#### [USING THE INFORMATION]
1) List each payment category in the advisory opinion summary below, together with the amount the hospital would pay for it.
2) Continue the advisory opinion summary on hospital payments for physician on-call services, picking up after its last sentence.

SOURCE EXTRACT: Begin

In its recent Advisory Opinion No. 09-05, the OIG reviewed a proposed arrangement whereby a hospital would compensate physicians for on-call services performed on behalf of the hospital’s uninsured patients. The OIG concluded that while the Proposed Arrangement could potentially generate prohibited remuneration under the anti-kickback statute, if the requisite intent to induce or reward referrals of Federal health care program business were present, the Office of Inspector General (“OIG”) would not impose administrative sanctions on the arrangement.

Under the proposed arrangement, the hospital would pay physicians for services provided during on-call periods to indigent patients. The proposal included four discount payment amounts/categories: (1) Emergency consultations: $100 flat fee; (2) Care of patients admitted as inpatients from the Emergency Department: $300 per admission. (3) Surgical procedure or procedures performed on a patient admitted from the Emergency Department: $350 flat fee; and (4) Endoscopy procedure or procedures performed on a patient admitted from the Emergency Department: $150 flat fee.

SOURCE EXTRACT: End
SUPPLIED ENTRIES: Begin

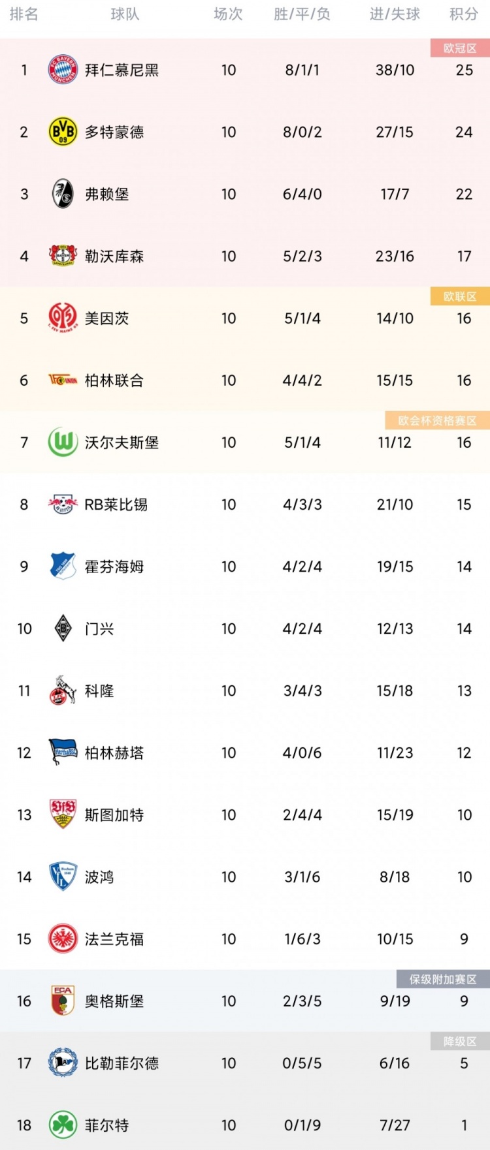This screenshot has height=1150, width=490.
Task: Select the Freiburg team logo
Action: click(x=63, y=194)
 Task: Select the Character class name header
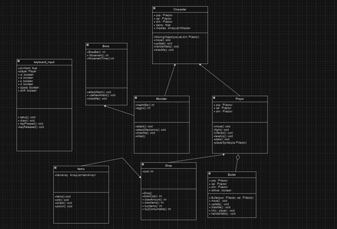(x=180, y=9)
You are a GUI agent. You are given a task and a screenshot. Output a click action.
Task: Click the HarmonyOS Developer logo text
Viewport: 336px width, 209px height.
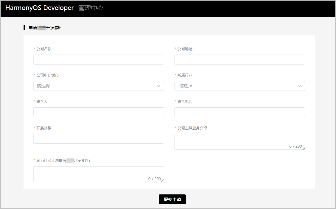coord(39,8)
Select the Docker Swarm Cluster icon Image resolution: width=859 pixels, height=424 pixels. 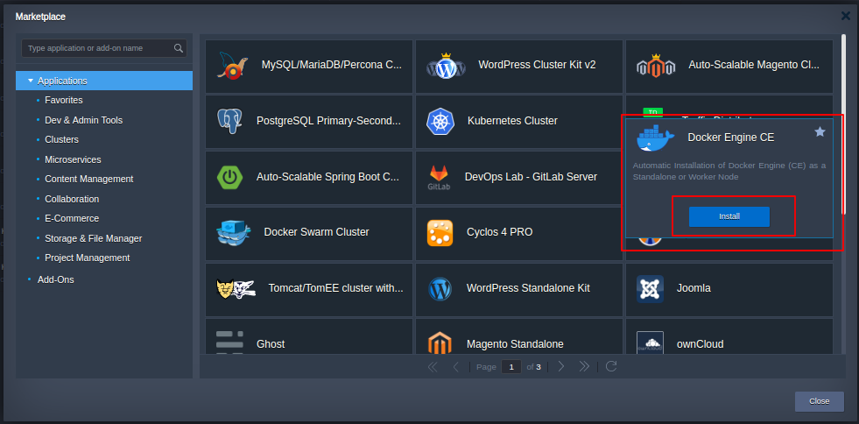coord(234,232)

SUPPLIED ENTRIES: End
SUPPLIED ENTRIES: Begin

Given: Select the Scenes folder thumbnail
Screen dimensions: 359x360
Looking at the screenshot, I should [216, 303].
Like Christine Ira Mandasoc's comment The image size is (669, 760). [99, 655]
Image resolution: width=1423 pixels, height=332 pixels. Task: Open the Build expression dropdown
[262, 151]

SUPPLIED ENTRIES: End

#### [TASK RESULTS]
1)
1. Emergency consultations: $100 flat fee
2. Care of patients admitted as inpatients from the Emergency Department: $300 per admission
3. Surgical procedure or procedures performed on a patient admitted from the Emergency Department: $350 flat fee
4. Endoscopy procedure or procedures performed on a patient admitted from the Emergency Department: $150 flat fee

2)
The OIG noted that while there is “substantial risk that improperly structured payments for on-call coverage could be used to disguise unlawful remuneration” under the anti-kickback statute, the proposed arrangement included adequate safeguards against such abuse including:

(1) The payment amounts were represented to be within the range of fair market value for services rendered;

(2) The hospital had a legitimate rationale for revising its on-call coverage policy (physicians were refusing to provide on-call services);

(3) The proposed arrangement would be offered uniformly to all physicians on staff, the method of scheduling on-call coverage would be governed by the hospital’s medical staff by-laws, would be uniform within each department or specialty, and would not be used to selectively reward the highest referrers; and

(4) The proposed arrangement would appear to create an equitable mechanism for the hospital to compensate physicians who actually provide care that the Hospital must furnish.

While the Advisory Opinion does not contain any surprises, it provides a very useful analysis at a time when on-call compensation arrangements are proliferating. Physician who have on-call compensation arrangements or who are considering entering into one are well-advised to review their arrangements in light of the OIG’s analysis.